Aan het begin van de zeventiende eeuw vroegen de Hituezen de Nederlanders als bondgenoot in de strijd tegen de Portugezen.
De sultans van Ternate vroegen hen ook als bondgenoot, tegen de Spanjaarden die Ternate waren binnengevallen en het stadje Gam-ma-lamo aan de westkust hadden bezet. De Compagnie bouwde een fort aan de oostkust, waar de nieuwe hoofdplaats van Ternate ontstond. De nieuwe sultans hadden het bondgenootschap met de Compagnie voorlopig nog nodig, want de Spanjaarden verlieten de Molukken pas in 1663.

Martelingen van Engelse handelaren op Ambon in 1622, gebruikt als anti-Nederlandse propaganda in de Engels-Nederlandse oorlogen (bron: Rijksmuseum)
J.P.Coen
Jan Pieterszoon Coen (bron: Rijksmuseum)
Gezicht vanuit fort Belgica, Banda (foto: JSS)

Monopoliecontracten

In ruil voor de geboden hulp sloot de Compagnie monopoliecontracten op Hitu (1606), Ternate (1607) en Hoamoal (1609). Zij zou als enige de kruidnageloogsten mogen verhandelen.
Met de monopoliecontracten in de hand probeerde de Compagnie haar Engelse concurrenten uit de Molukken te weren. Hoewel de Engelsen met de Republiek der Zeven Verenigde Nederlanden een overeenkomst sloten dat zij aan de handel mochten deelnemen, verdreef de Compagnie hen uit de Molukken. In 1623 werden ruim twintig Engelsen van een komplot tegen de Compagnie beschuldigd en terechtgesteld. Deze Amboina Massacre wekte in Engeland hevige verontwaardiging en langdurige wrok.
Op Banda probeerde de Compagnie ook een monopolie op nootmuskaat en foelie af te dwingen. Toen dat op hardnekkig verzet stuitte, ging de Compagnie er in 1621 toe over om de eilanden op gewelddadige wijze grotendeels te ontvolken en onder eigen toezicht nootmuskaatplantages op te zetten, waar de arbeid door slaven werd verricht.

De Ambonse hongi-vloot (bron: Valentijn 1724-1726)

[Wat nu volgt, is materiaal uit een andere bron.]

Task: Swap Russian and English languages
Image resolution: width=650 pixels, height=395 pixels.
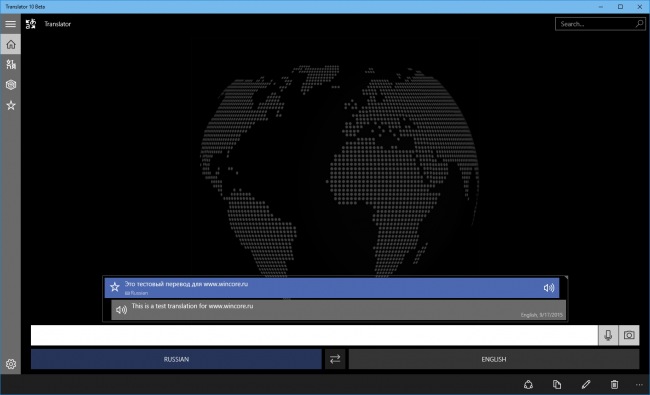Action: click(x=335, y=359)
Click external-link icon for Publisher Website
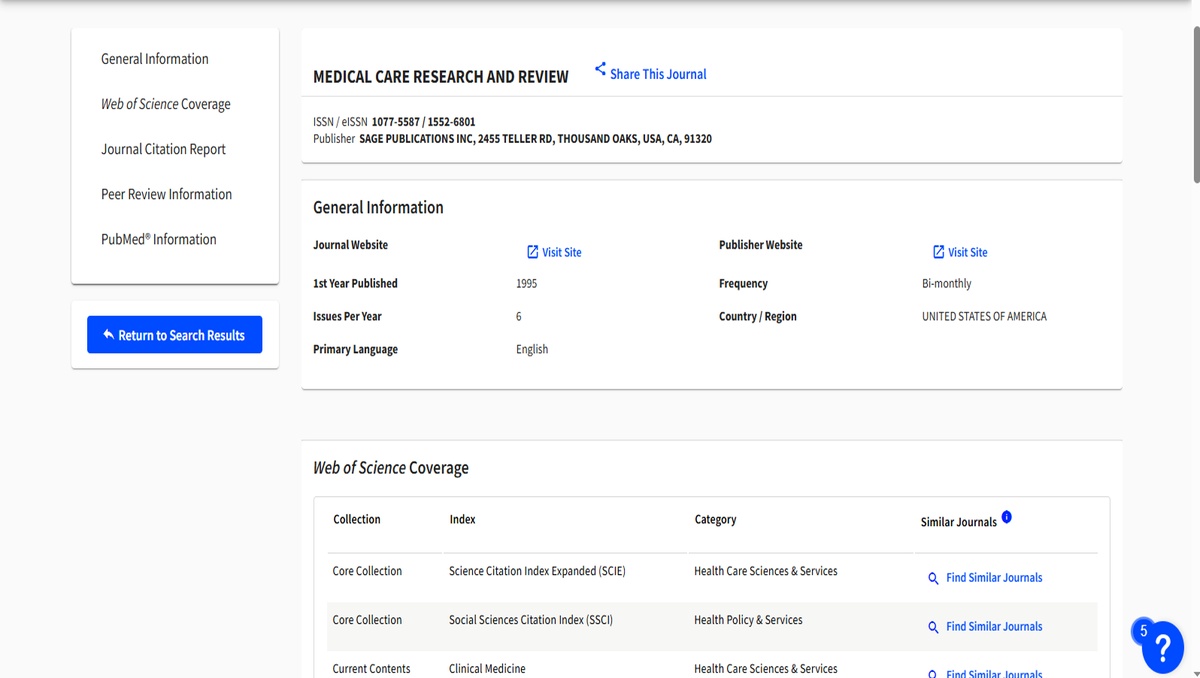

Sluikhandel en hongi-tochten

Tijdens onderhandelingen op Hoamoal (1615) en Ternate (1629) sloot de Compagnie overeenkomsten over een vaste prijs voor de kruidnagels. Die prijs kwam ongeveer overeen met de toenmalige marktwaarde. Toch ontstond er op Hoamoal en Hitu, buiten het zicht van de Compagnie, een levendige handel met Javaanse en Makassaarse handelaren.
Voor deze sluikhandel waren er verschillende redenen. Om ontduiking van het monopolie onmogelijk te maken weigerde de Compagnie alle schepen de toegang tot de Molukse wateren. Bovendien ging de Compagnie ertoe over de kruidnagelen niet meer te betalen met geld, maar in natura, met goederen van mindere kwaliteit. Daardoor voelden de kruidnagelproducenten zich benadeeld. Tegelijkertijd waren de handelaren in Java en Makassar van hun kant bereid meer risico’s te nemen omdat de prijs van de kruidnagels op de markten van Makassar en Malaka steeg vanwege de door het monopolie veroorzaakte schaarste.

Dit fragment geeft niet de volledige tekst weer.